1160P - Evaluation of the prognostic benefit of postulating primary site in patients with cancer of unknown primary (CUP)
|Date||27 September 2014|
|Session||Poster Display session|
|Topics|| Carcinoma of Unknown Primary Site
|Citation||Annals of Oncology (2014) 25 (suppl_4): iv394-iv405. 10.1093/annonc/mdu345|
J. Das, S.N. Gilani
Previous studies have identified several prognostically unfavourable factors associated with CUP, such as: liver and lung/pleural involvements. Immunohistochemistry profile (IHC) is readily used in CUP cases to identified probable primary site. In our study we assessed whether there is a prognostic benefit of identifying primary sites in CUP patients.
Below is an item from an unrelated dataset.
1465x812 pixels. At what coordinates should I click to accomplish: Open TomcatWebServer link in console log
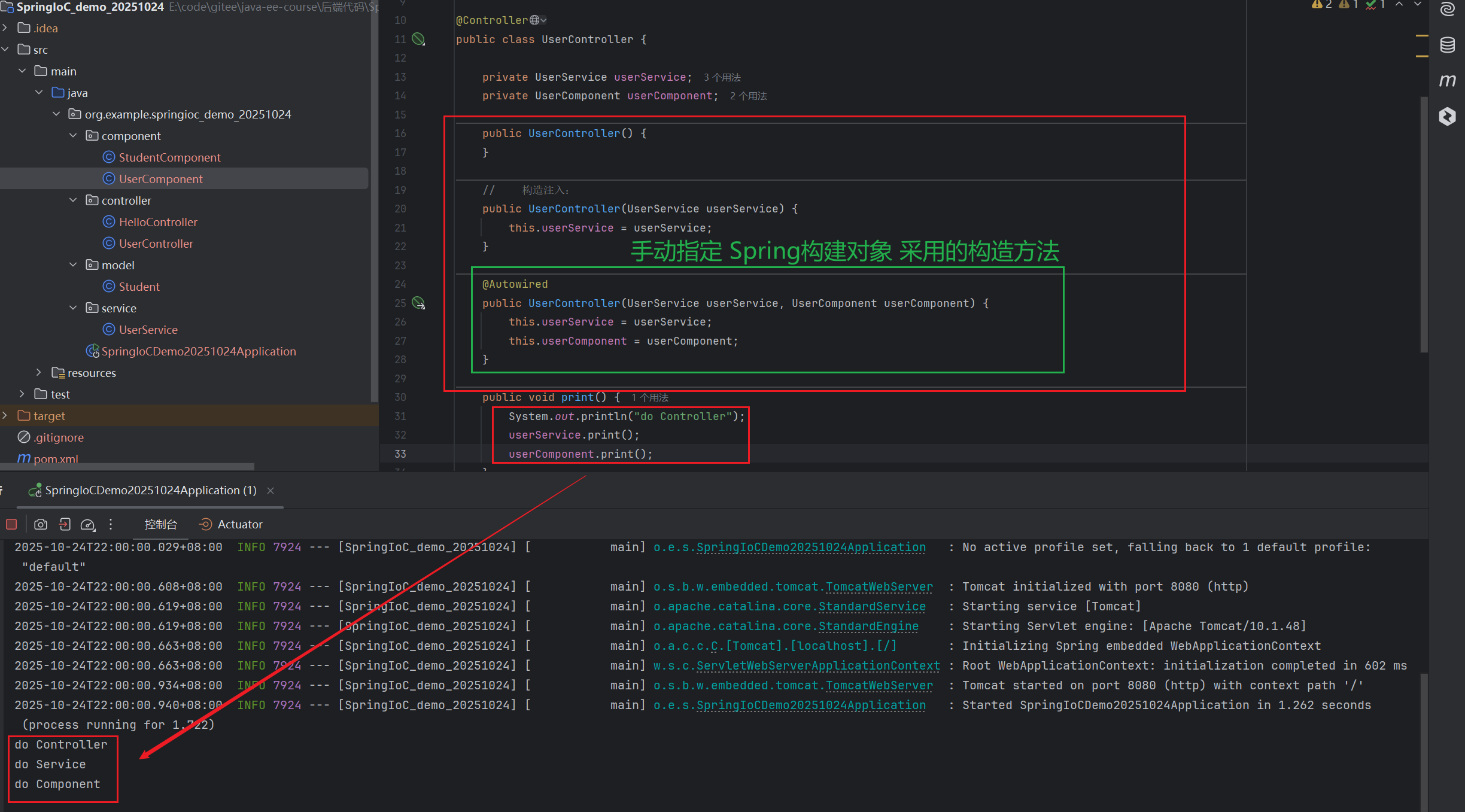tap(879, 587)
In our retrospective study we reviewed the case notes of all 84 patients who presented with suspected CUP to UHNS hospital in Stoke-on-Trent, UK from 2011-12. Standard statistical tests were applied to analyse the data.
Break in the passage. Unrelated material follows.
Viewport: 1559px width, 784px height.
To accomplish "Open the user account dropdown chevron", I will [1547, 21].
In our study 40/84 patients were unable to undergo all necessary investigations to identify primary site due to poor performance status. Therefore, 44/84 of those cases were categorised as confirmed CUP. The suspected CUP patients who were unable to undergo all investigations, had more frequent liver (28/40 vs 18/44) and lung/pleural (26/40 vs 19/44) involvements than confirmed CUP patients. IHC was able postulate the primary site in 59% (26/44) of those confirmed CUP cases. We have noticed that CUP cases in which the primary site was postulated from IHC, had higher frequencies of liver (11/26 vs 7/18) and lung/pleura (12/26 vs 7/18) metastasis than those with no probable site. Also the median survival in CUP cases with postulated primary site was shorter than those with no primary site (1.7 vs 2.8 months).
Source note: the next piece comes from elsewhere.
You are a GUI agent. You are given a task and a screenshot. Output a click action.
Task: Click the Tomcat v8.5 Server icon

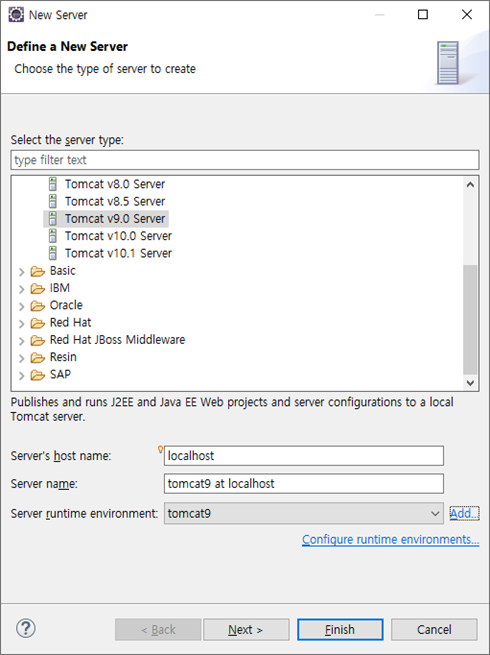[53, 201]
The identification of primary site using IHC can lead to a tailored approach in CUP treatment. However, only half of our suspected CUP patients were able to undergo necessary investigations and in 59% of those cases, the primary site was postulated from IHC. In addition, our data suggest that CUP patients, who have their primary sites identified from IHC, are likely to have prognostically unfavourable diseases with shorter median survival. From our data it is unclear whether waiting for the results of IHC has any detrimental effect on the outcome. We suggest that the treatment of CUP patients should be commenced at an earliest possible opportunity rather then waiting for investigation results such as IHC to maximise their survival. We had a small cohort. Therefore, future studies with larger cohorts are required to further verify our findings.
All authors have declared no conflicts of interest.